Our readings today whilst recording Isaiah’s and Jesus’ criticisms of fasting practices at the time assume that fasting per se is something a normal religious person would want to engage in: as normal as praying and giving to the poor. Both Isaiah and Jesus talk about how fasting should best be done. To summarise excessively: Isaiah suggests that fasting should not just be done for the benefit of the individual concerned but as a means of sharing food with the poor. Jesus tells us that when we fast we should not make a big deal of it.

But why did people fast? I guess this is a question like: why do people pray? Or even why do people give to the poor? The possible answers are many and varied.

You can explain fasting – as indeed you can explain prayer and giving to the poor on purely sociological or ecological grounds. Clearly one of the reasons why the Lenten fast got taken up in Northern European countries was because it made a virtue of a necessity. Food supplies in countries such as ours were – before we imported much of our food and developed ways of producing food that didn’t depend on the weather – were at their lowest in late winter, early spring. Meat was in particular short supply. At one level fasting in Lent created a way of providing for a fairer distribution of food when food was scarce. A point that has not escaped various Christian writers including Richard Hooker who echoing the Isaiah passage we heard today suggests that ‘much hurt hath grown to the Church of God through the a false imagination that Fasting standeth men in no stead for any spiritual respect, but only to take down the frankness of nature, and to tame the wildness of flesh’.

Of course fasting clearly has something to do with having control over our bodies – both individual and corporate – when those bodies seem – in different ways – out of control: ‘taming the wildness of the flesh’ as Hooker puts it. Those of us who give alcohol or chocolate for Lent are surely doing so, at least partly because we feel that alcohol or chocolate somehow exert some undesirable control over us.

And fasting clearly has some connection with one particular aspect of the wildness of the flesh: the sin of gluttony. Fasting seems to have developed – at least in part – as an expression of resistance towards the temptation to over-eat with all that entails. However nowadays when even Governments argue that we need to consume more to get us out of recession the sin of gluttony seems, in many quarters, to have been downgraded to a minor peccadillo or even a positive good.

But to my way of thinking there is an increase in gluttony, or as secular society prefers to frame it – of problems relating to over-consumption. I have in mind here the not just the problem of over consumption of food leading to obesity but also other problems relating to over-consumption of land, water and fossil-fuels – the latter leading in particular to the problem of global warming.

◆ RECORDS SHOWN:
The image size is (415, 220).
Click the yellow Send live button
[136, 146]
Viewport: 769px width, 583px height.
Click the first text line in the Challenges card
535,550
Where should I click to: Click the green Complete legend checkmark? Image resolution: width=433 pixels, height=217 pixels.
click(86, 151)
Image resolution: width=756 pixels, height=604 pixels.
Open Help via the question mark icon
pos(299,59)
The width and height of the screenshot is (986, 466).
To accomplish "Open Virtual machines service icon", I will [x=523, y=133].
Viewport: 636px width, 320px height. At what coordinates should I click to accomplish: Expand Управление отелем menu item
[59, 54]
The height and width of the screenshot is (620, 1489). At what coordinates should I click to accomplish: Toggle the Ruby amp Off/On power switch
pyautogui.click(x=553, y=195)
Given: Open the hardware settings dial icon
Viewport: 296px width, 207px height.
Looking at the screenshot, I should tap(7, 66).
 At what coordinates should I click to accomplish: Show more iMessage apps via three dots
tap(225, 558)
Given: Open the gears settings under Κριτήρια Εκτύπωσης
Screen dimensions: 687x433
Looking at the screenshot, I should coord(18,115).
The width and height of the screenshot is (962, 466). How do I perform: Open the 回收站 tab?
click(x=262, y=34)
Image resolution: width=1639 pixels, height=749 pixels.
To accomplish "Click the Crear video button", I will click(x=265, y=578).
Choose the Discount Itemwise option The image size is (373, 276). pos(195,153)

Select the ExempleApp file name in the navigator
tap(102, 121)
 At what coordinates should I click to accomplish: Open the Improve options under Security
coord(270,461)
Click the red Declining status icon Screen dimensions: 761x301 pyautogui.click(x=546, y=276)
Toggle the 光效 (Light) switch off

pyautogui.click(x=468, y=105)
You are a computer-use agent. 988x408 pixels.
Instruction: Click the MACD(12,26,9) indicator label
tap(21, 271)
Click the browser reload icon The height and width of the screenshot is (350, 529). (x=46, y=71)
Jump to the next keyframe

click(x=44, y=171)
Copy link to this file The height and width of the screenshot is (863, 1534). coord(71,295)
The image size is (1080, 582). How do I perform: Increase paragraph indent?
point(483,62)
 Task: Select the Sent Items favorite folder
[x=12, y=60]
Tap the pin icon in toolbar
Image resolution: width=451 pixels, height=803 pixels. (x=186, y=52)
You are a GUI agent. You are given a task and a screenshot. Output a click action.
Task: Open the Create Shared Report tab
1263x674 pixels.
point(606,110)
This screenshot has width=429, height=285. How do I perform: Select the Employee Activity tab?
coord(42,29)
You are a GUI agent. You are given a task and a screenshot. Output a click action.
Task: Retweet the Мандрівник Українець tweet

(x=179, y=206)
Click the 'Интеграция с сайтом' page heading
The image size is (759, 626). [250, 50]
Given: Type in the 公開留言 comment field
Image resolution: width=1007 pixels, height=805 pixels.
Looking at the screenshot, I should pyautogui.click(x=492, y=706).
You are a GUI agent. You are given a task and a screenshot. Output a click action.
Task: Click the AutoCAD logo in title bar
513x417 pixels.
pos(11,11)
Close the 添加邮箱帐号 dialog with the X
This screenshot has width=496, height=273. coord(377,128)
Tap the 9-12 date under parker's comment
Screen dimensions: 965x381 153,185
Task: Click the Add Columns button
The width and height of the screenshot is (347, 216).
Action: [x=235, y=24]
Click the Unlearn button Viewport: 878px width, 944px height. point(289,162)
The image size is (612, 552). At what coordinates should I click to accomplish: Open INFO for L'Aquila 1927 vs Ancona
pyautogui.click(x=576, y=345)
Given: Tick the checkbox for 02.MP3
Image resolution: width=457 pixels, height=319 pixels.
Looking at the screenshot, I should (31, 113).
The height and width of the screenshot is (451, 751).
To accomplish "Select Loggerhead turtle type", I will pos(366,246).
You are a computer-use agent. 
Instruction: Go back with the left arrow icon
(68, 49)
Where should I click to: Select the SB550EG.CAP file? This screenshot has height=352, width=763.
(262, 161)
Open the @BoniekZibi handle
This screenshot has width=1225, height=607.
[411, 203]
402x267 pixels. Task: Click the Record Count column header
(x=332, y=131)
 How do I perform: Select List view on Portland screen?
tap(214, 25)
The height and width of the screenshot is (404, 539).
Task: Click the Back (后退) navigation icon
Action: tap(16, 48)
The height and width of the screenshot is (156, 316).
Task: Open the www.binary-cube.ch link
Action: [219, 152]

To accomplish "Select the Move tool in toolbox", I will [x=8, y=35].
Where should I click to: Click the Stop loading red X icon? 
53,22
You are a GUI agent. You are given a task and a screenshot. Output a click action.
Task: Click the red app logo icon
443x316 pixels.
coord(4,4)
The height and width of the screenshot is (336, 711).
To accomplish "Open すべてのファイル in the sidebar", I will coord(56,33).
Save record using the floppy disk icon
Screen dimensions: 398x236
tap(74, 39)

◆ THE TASK:
Continue the sermon on fasting from its last sentence. The records have no connection to the sermon on fasting.

◆ REPLY TO THE TASK:
And lest anyone mistake what I am saying – when I say the sin of gluttony is on the increase I do not mean just gluttony as a problem for individuals but as a problem for society as a whole. Obesity is not just - or even mainly - the fault of the individual who is obese but of the food manufacturers and retailers who – with the permission of governments of all parties - sell us foods which make us fat. It is not just our fault that it is easier to use up the oil to get to work rather than work near to where we live.

Fasting as a means of doing something about the modern problems of overconsumption/gluttony does seem to be making a bit of a comeback in our ever more secular society just as the Church abandons it.

Yesterday – in my capacity as a researcher into healthy diets - I went to the launch of the Government’s latest initiative to curb obesity. The Government is challenging us all – both consumers and producers of foods- to make our contribution to cutting calorie intake in the UK by 5 billion a day. This means that we will all on average need to cut calories by about 5% which would be enough to halt the rise in obesity and even to reverse it. And similarly food producers will need to sell us 5% less calories than they currently do. The challenge seems a bit like the national fast called by Queen Victoria in response to the calamity of the Indian Mutiny. OK the crisis is different but the call for restraint in what we eat is similar.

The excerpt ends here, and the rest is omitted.